A recovery we can believe in
As the rollout of Covid-19 vaccines continues apace, equity markets look set to enjoy strong support in 2021, says Luca Paolini, chief strategist at Pictet Asset Management…
“The global economy is strengthening and remains supported by substantial flows of emergency fiscal spending.
“This benevolent macroeconomic backdrop is a boost to corporate profits, and should offset any decline in stocks’ price-earnings multiples caused by a wind-down of monetary stimulus.
“At the same time, the risk of a policy mistake or a fresh jump in bond yields such as happened in 2013 when the US Federal Reserve decided to taper its asset purchases is low over the next six months.
“So although equity valuations and investor sentiment are both unusually high, the prospects of a near-term correction look limited. For these reasons, we have decided to upgrade equities to overweight from neutral and reduce cash to underweight.
“Having emerged from a turbulent 2020 up nearly 15 per cent, global stocks are set to build on their rally. We expect a V-shaped economic rebound led by China to boost corporate earnings growth.
“This doesn’t mean that equities will rise as strongly in 2021, however, as they will be constrained by high initial valuations and the risk of economic damage wreaked by a third wave of infections.
“Overall, global stocks should rise around 10 per cent this year, about half the 20 per cent gain typically seen at the end of a recession.
“Emerging economies, especially Asian, continue to benefit from China’s strong recovery, where economic activity is now back at pre-Covid trend levels and nominal exports are well above a six-year trend.
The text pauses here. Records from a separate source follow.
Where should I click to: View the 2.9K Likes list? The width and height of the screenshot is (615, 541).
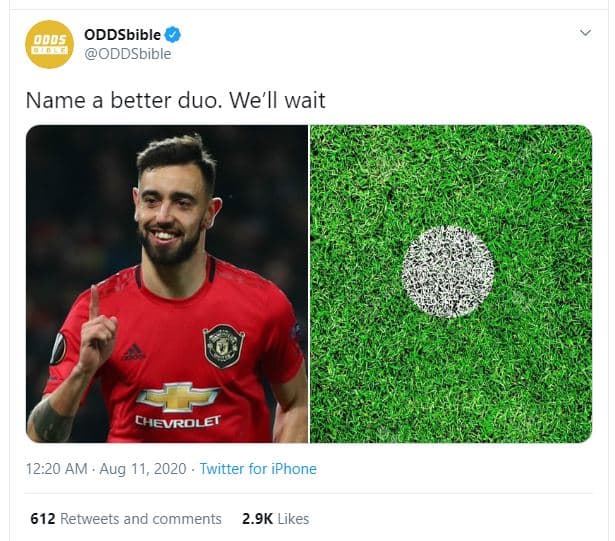click(275, 519)
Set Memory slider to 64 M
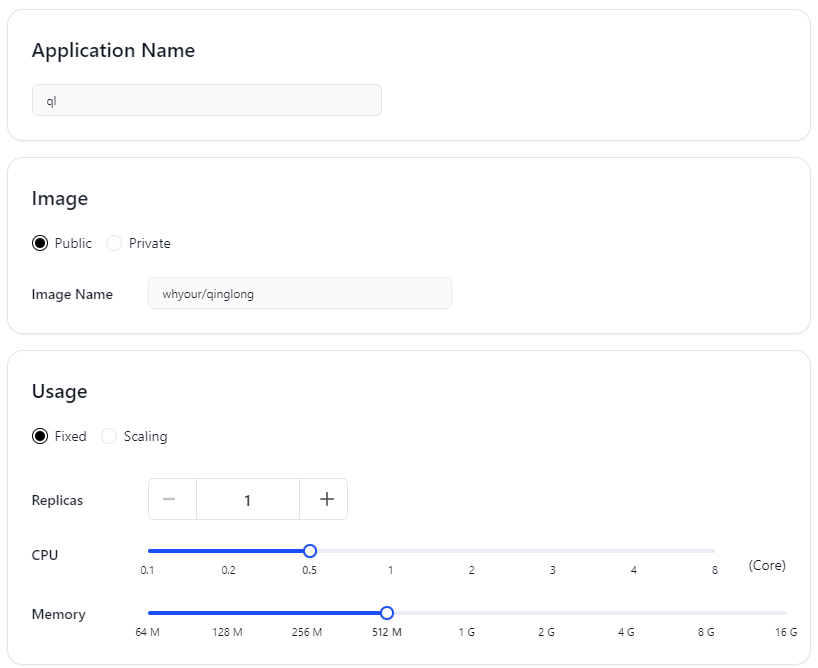Screen dimensions: 818x668 tap(149, 613)
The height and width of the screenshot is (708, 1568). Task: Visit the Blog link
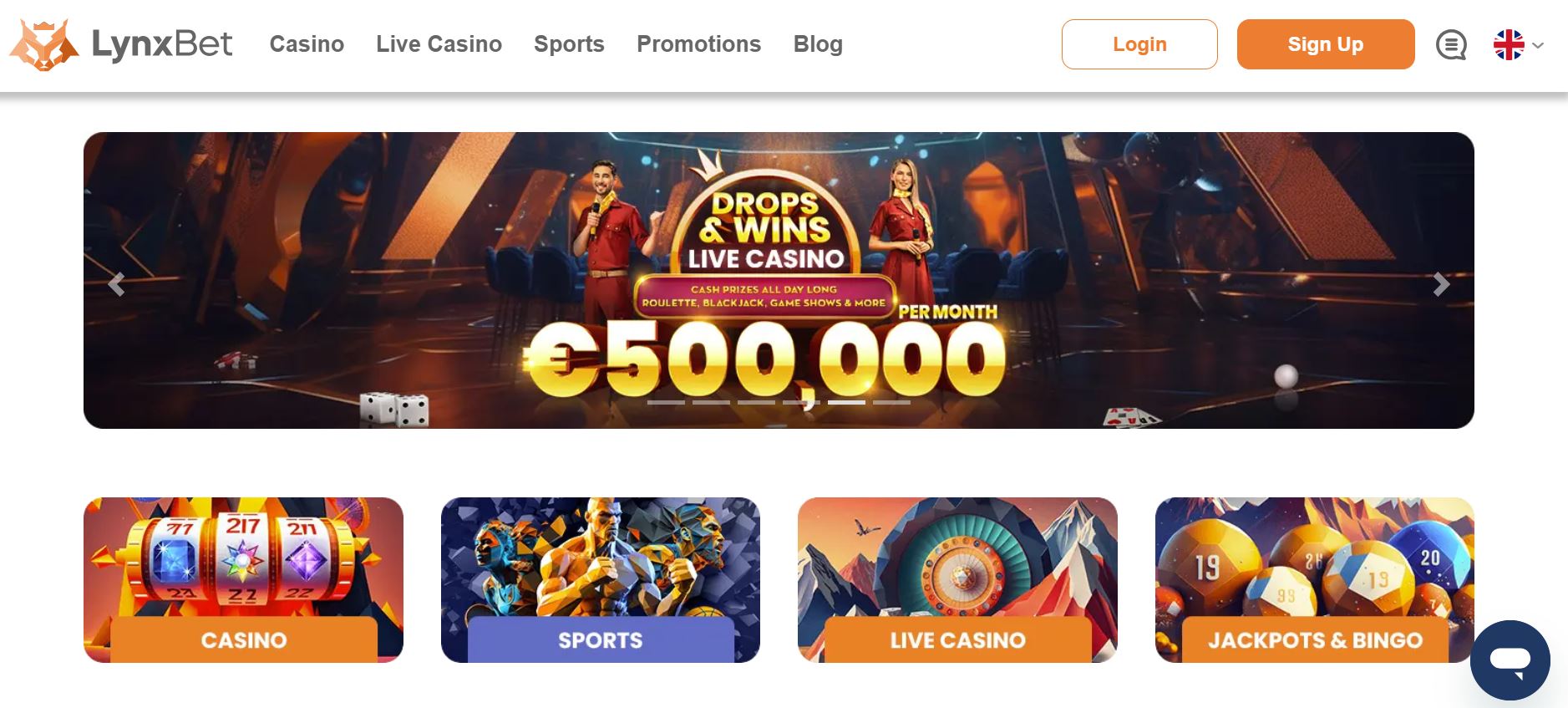coord(818,44)
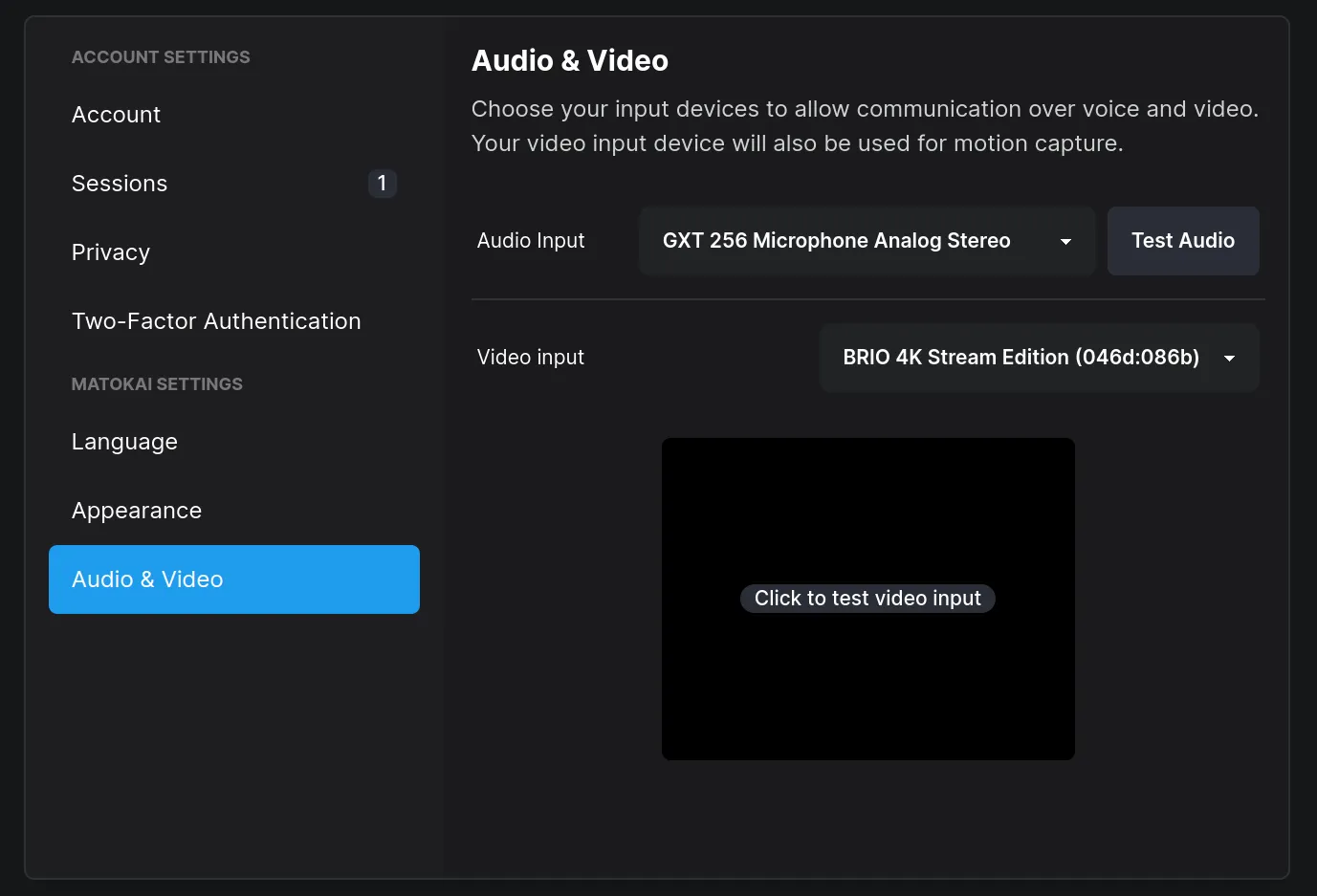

“Japan will also capitalise on Asia’s strength and a recovery in global trade, with consumer demand boosted by the latest fiscal stimulus. We maintain our overweight stance on emerging economies and Japan.
“With cyclical sectors likely to lead the markets higher in 2021, it makes sense to scale back investments in defensive stocks. Hence, we have cut Swiss equities (proportionally the most defensive market) to neutral.
“We remain a bit cautious on European stocks where the latest strict lockdown measures raise the risk of a technical recession; UK stocks are more interesting given cheap valuation, but have Brexit-related uncertainties to deal with.
“We remain underweight in the expensive-looking US, where IPO levels suggest markets are at risk of overheating whilst the defensive and tech-heavy nature of the US market is likely to be a negative.
“We prefer sectors that are exposed to the recovery likely in trade and capital spending, such as industrials and materials. Tech stocks look tactically unappealing given valuations and regulatory and antitrust pressures.
“With USD18 trillion of global bonds now trading at a negative yield, its going to be a tough environment for fixed income investors, particularly with inflationary pressures also on the horizon.
“But there are still opportunities to be found – whether the aim is to reduce portfolio risk or boost income.
“For income, emerging market bonds in general –Chinese renminbi debt in particular – are among the few remaining sources of positive real yield. China’s economy is firing on all cylinders, basically back to pre-Covid levels, and exports are surging while inflation remains low.
“Emerging market currencies remain very cheap and appreciation should lift emerging market local currency debt over the coming months, supporting our overweight stance on the asset class.
“In developed market credit, US investment grade debt has the most potential, but we are cautious on high yield corporate debt.”